As mentioned above, significant changes in drug regulation in Australia, Cyprus and the Netherlands, were made as a result of the thalidomide disaster that occurred in Europe in 1961. This is a classic example of a crisis-led change. The disaster increased public concerns about pharmaceutical safety: governments responded by imposing more stringent controls on the pharmaceutical sector, and with less resistance from the industry than would normally have been the case.
Discrete versus continuous drug regulation development
Two distinctive patterns of drug regulation development can be identified from the timeline map in Figure 4.3: discrete development versus continuous development. Cuba, Tunisia and Venezuela offer examples of the latter: their laws were promulgated at more or less regular intervals. Australia, Malaysia and the Netherlands have displayed a pattern of discrete development, alternating between periods of massive change and relative quiet. For example, in Malaysia, several laws were enacted in the early 1950s, which laid the groundwork for drug regulation in the country. But the country’s drug laboratory was not established until 1978, with subsequent major amendments to the 1950s laws being adopted in the 1980s.
In Figure 4.3, the major milestones in drug regulatory development in the 10 countries are presented as a time-scale, to illustrate discrete development versus continuous development of drug regulation.

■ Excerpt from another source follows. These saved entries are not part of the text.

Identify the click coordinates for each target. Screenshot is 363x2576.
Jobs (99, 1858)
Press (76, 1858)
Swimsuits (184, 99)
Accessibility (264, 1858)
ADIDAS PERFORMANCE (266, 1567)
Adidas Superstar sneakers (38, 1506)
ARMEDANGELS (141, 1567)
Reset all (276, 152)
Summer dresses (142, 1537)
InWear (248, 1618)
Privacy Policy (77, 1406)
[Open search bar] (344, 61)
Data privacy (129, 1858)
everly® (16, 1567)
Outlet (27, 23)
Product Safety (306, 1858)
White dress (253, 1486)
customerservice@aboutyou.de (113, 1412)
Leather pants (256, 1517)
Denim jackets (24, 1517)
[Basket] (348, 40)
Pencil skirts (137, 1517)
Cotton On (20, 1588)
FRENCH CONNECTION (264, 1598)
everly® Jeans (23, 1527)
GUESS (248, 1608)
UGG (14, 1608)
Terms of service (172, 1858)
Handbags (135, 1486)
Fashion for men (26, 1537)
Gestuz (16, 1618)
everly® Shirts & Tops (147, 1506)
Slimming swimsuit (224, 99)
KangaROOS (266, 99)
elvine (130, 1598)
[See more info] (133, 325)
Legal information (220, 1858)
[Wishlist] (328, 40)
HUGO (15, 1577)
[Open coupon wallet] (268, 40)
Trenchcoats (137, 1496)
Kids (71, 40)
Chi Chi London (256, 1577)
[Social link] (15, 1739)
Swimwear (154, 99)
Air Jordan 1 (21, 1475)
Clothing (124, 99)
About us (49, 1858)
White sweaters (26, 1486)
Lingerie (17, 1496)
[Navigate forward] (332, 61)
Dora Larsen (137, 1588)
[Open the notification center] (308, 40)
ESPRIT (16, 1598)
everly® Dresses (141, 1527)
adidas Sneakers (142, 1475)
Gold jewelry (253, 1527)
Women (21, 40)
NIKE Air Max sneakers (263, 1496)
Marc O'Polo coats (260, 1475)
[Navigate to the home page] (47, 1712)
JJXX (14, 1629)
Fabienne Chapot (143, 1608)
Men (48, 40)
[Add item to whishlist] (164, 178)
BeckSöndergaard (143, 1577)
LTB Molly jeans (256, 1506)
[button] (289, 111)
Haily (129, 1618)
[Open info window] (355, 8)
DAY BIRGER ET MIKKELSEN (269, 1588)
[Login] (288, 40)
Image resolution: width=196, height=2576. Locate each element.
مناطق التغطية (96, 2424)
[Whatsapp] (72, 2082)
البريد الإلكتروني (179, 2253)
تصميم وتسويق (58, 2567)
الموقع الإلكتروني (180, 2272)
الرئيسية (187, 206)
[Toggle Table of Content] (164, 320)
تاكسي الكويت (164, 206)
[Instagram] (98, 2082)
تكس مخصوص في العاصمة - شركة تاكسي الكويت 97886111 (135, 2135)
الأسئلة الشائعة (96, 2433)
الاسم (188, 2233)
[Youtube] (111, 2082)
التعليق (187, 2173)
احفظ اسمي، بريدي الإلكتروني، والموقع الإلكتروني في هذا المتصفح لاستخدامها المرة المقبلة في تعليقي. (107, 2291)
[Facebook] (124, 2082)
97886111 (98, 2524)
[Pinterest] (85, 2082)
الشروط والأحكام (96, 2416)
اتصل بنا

Trend towards harmonization
International collaboration in drug regulation has led to the creation of international instruments to facilitate cross-border drug control, particularly for narcotics. All the 10 countries in this study have signed a number of international conventions. The most commonly endorsed of these conventions relate to narcotic drugs and psychotropic substances, and illicit trafficking.
Recent regional activities indicate a trend towards harmonization of standards and laws. The European Union is the most advanced in fostering regional harmonization of drug regulation. In 1995, the European Medicines Evaluation Agency was created to co-ordinate drug regulatory affairs in its Member States. The influence of European Union guidelines and rules is evident in Estonia and the Netherlands. Because its drug regulatory structures have been developed recently, Estonian drug regulation has made rapid progress towards harmonization with European Union structures. In the Netherlands, on the other hand, the main regulatory framework was created in the 1960s, so that the country currently recognizes two drug regulation systems. Drugs registered by the MEB, and those registered by the European Commission (on the recommendation of the European Medicines Evaluation Agency) are both available on the Netherlands market. For GMP inspection, the Dutch regulatory body follows the relevant European Union guidelines. The Netherlands is also involved in the process initiated by the International Conference on Harmonization of Technical Requirements for Registration of Pharmaceuticals for Human Use (ICH) by virtue of its membership of the European Union.
Venezuela also observes harmonization decisions made by a regional body, namely the Andean Community.
Australia has a formal process for adopting European guidelines for drug development and evaluation, including the ICH guidelines. It also has bilateral agreements with a number of countries, and its membership of the Pharmaceutical Inspection Convention allows it to exchange GMP information with other members.
Members of the Association of South-East Asian Nations (ASEAN), Malaysia included, have yet to formulate common rules for drug regulation. Nonetheless, efforts have been made towards harmonization in terms of voluntary standards. Through the ASEAN Technical Cooperation Project in Pharmaceuticals, a number of reference substances and guidelines have been developed (17). Furthermore, agreements made for the ASEAN Free Trade Area have harmonized and reduced import tariffs on a number of goods, including pharmaceutical raw materials and finished products.